*REQUIREMENTS*. Copy out every one of the lines below with no changes to any character.

┄┄┄┄┄┄

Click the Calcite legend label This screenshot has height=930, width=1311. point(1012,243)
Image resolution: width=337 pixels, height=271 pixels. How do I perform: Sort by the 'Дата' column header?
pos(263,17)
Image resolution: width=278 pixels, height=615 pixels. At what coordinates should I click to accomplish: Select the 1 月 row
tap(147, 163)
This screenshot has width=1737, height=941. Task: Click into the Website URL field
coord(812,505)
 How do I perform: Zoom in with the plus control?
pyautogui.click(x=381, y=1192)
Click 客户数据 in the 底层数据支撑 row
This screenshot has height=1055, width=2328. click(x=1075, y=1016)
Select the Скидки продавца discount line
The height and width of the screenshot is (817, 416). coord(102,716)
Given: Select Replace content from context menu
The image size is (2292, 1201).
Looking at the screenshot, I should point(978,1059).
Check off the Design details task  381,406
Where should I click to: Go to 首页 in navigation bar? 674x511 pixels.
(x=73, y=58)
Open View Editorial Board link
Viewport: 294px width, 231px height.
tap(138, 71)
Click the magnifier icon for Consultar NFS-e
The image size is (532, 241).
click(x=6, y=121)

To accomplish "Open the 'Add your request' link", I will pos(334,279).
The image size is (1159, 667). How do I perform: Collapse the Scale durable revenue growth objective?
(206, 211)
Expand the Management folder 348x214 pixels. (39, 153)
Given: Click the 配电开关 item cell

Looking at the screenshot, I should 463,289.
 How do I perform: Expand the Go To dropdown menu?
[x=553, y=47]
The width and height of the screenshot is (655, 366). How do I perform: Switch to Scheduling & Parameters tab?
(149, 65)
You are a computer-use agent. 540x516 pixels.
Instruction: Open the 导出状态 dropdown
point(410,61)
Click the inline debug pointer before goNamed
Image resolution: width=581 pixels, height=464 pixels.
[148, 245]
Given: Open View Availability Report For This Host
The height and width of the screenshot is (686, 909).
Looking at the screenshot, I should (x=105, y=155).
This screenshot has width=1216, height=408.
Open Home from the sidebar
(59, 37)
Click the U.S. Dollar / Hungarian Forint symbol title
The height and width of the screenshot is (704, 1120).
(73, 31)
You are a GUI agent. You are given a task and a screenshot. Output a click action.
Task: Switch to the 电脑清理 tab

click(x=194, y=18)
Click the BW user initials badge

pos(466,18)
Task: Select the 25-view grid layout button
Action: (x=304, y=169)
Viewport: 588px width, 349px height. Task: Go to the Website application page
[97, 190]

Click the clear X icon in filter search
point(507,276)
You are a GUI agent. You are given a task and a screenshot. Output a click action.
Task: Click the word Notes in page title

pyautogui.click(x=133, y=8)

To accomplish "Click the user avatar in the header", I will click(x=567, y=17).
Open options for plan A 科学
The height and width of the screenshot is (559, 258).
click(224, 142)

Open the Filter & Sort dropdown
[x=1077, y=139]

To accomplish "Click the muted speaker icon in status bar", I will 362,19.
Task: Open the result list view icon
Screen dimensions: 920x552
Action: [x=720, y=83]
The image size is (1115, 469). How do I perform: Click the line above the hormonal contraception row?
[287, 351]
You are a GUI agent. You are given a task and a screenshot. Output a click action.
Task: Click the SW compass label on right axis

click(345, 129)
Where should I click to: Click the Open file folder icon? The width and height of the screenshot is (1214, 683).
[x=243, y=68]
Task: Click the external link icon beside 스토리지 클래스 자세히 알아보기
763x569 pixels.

┄┄┄┄┄┄

*COMPLETE ANSWER*.
Click the Calcite legend label This screenshot has height=930, width=1311. point(1012,243)
Image resolution: width=337 pixels, height=271 pixels. How do I perform: Sort by the 'Дата' column header?
pos(263,17)
Image resolution: width=278 pixels, height=615 pixels. At what coordinates should I click to accomplish: Select the 1 月 row
tap(147, 163)
This screenshot has width=1737, height=941. Task: Click into the Website URL field
coord(812,505)
 How do I perform: Zoom in with the plus control?
pyautogui.click(x=381, y=1192)
Click 客户数据 in the 底层数据支撑 row
This screenshot has height=1055, width=2328. click(x=1075, y=1016)
Select the Скидки продавца discount line
The height and width of the screenshot is (817, 416). coord(102,716)
Given: Select Replace content from context menu
The image size is (2292, 1201).
Looking at the screenshot, I should point(978,1059).
Check off the Design details task  381,406
Where should I click to: Go to 首页 in navigation bar? 674x511 pixels.
(x=73, y=58)
Open View Editorial Board link
Viewport: 294px width, 231px height.
tap(138, 71)
Click the magnifier icon for Consultar NFS-e
The image size is (532, 241).
click(x=6, y=121)

To accomplish "Open the 'Add your request' link", I will pos(334,279).
The image size is (1159, 667). How do I perform: Collapse the Scale durable revenue growth objective?
(206, 211)
Expand the Management folder 348x214 pixels. (39, 153)
Given: Click the 配电开关 item cell

Looking at the screenshot, I should 463,289.
 How do I perform: Expand the Go To dropdown menu?
[x=553, y=47]
The width and height of the screenshot is (655, 366). How do I perform: Switch to Scheduling & Parameters tab?
(149, 65)
You are a computer-use agent. 540x516 pixels.
Instruction: Open the 导出状态 dropdown
point(410,61)
Click the inline debug pointer before goNamed
Image resolution: width=581 pixels, height=464 pixels.
[148, 245]
Given: Open View Availability Report For This Host
The height and width of the screenshot is (686, 909).
Looking at the screenshot, I should (x=105, y=155).
This screenshot has width=1216, height=408.
Open Home from the sidebar
(59, 37)
Click the U.S. Dollar / Hungarian Forint symbol title
The height and width of the screenshot is (704, 1120).
(73, 31)
You are a GUI agent. You are given a task and a screenshot. Output a click action.
Task: Switch to the 电脑清理 tab

click(x=194, y=18)
Click the BW user initials badge

pos(466,18)
Task: Select the 25-view grid layout button
Action: (x=304, y=169)
Viewport: 588px width, 349px height. Task: Go to the Website application page
[97, 190]

Click the clear X icon in filter search
point(507,276)
You are a GUI agent. You are given a task and a screenshot. Output a click action.
Task: Click the word Notes in page title

pyautogui.click(x=133, y=8)

To accomplish "Click the user avatar in the header", I will click(x=567, y=17).
Open options for plan A 科学
The height and width of the screenshot is (559, 258).
click(224, 142)

Open the Filter & Sort dropdown
[x=1077, y=139]

To accomplish "Click the muted speaker icon in status bar", I will 362,19.
Task: Open the result list view icon
Screen dimensions: 920x552
Action: [x=720, y=83]
The image size is (1115, 469). How do I perform: Click the line above the hormonal contraception row?
[287, 351]
You are a GUI agent. You are given a task and a screenshot. Output a click action.
Task: Click the SW compass label on right axis

click(345, 129)
Where should I click to: Click the Open file folder icon? The width and height of the screenshot is (1214, 683).
[x=243, y=68]
Task: Click the external link icon beside 스토리지 클래스 자세히 알아보기
763x569 pixels.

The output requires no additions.